The in-car video shows Officer Cordray traveling north to Interstate 635, sometimes passing people on the left side of the shoulder and reaching speeds of at least 108, then heading south to Interstate 30, where he joined in around Buckner Boulevard, police said. The chase continued into Mesquite, where some officers traveled at high speeds through a busy restaurant parking lot. It then returned to Dallas.
Police tried unsuccessfully to stop the Suburban by puncturing its tires. One police officer drove into a ditch during the pursuit.
Officer Cordray hit a tree on Cheyenne Road, roughly about half-mile south of Lake June Road. The video ends with the camera on a cracked windshield, backlit by blue and red squad car lights.
Police say the man being chased, Jason Sneed, 27, abandoned his vehicle and fled. He was captured nearby.
The department's current policy allows two officers and a supervisor to take part in a chase, although a supervisor can authorize additional vehicles. In this case, the supervisor authorized two additional vehicles. Officer Cordray's was not one of them.
Chief Kunkle has also ordered an administrative review of the pursuit. Mr. Sneed is being held in the Dallas County Jail on three counts of aggravated assault on a public servant, assault on a public servant and evading arrest. His bail totaled $425,000.
AT A GLANCE Police chase policy
Dallas police implemented the current chase policy in 2006 after a review ordered by Police Chief David Kunkle.

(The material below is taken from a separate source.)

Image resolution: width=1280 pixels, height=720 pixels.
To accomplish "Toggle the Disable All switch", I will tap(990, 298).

The review was prompted by an August 2004 chase in which a man fleeing officers in a stolen vehicle struck and killed a motorist.

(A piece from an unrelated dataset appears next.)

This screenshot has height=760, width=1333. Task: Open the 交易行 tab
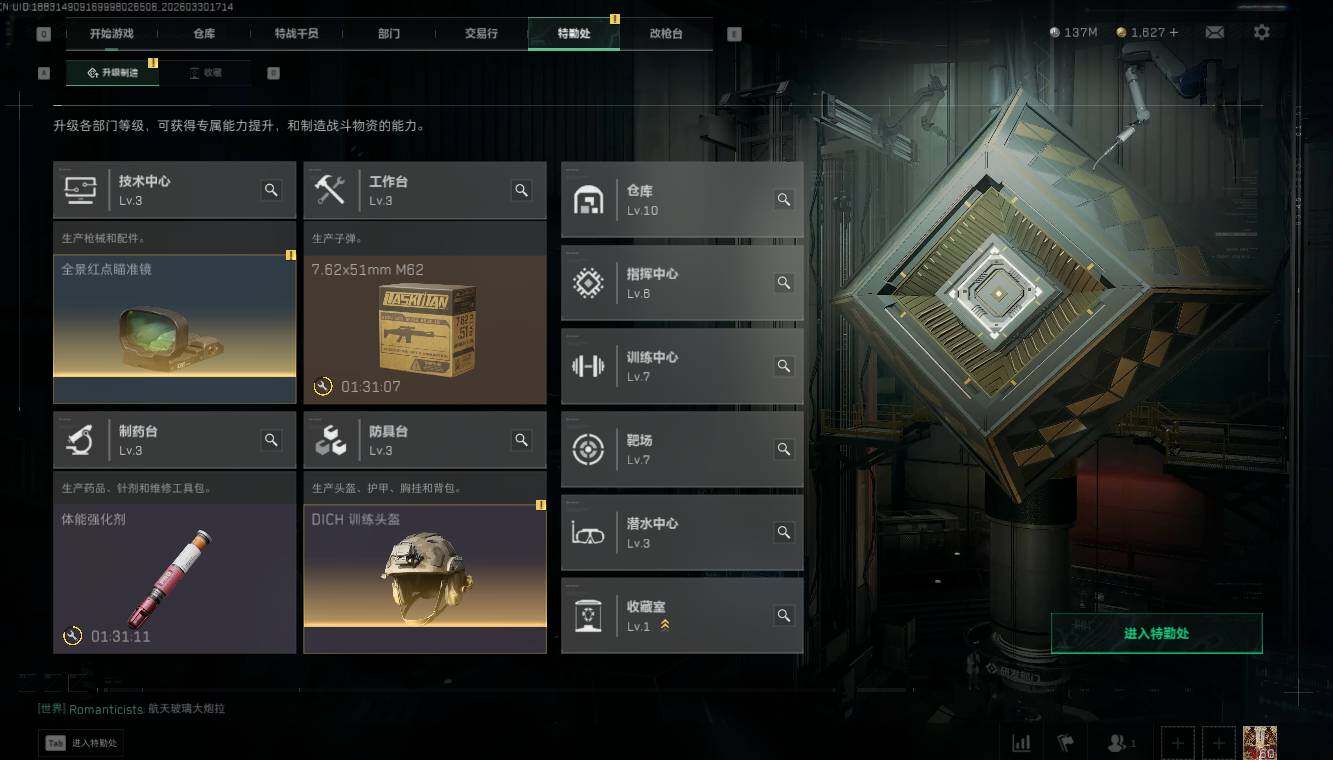[x=481, y=33]
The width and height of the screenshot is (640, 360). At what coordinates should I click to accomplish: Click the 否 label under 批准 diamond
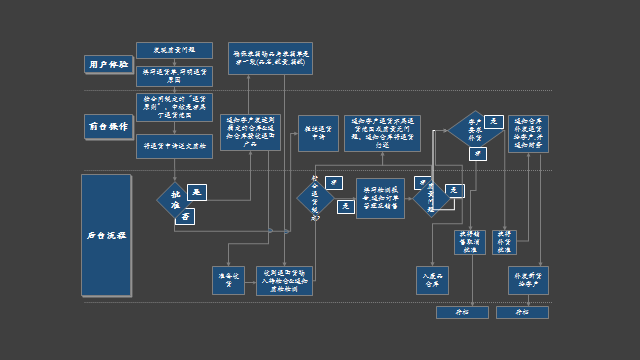pyautogui.click(x=185, y=217)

- The policy: Among the most restrictive in the nation, it says that officers can pursue offenders at high speeds only when they are suspected of committing violent felonies. Chief Kunkle has repeatedly said his department's policy is the safest, best way to deal with nonviolent crimes.
- The rank-and-file: Many patrol officers chafe under that policy, saying it inhibits them from catching criminals.
- The result: In 2005, there were about 355 police pursuits. Roughly 230 of those were for traffic violations and stolen vehicles. Last year, there were about 70 pursuits.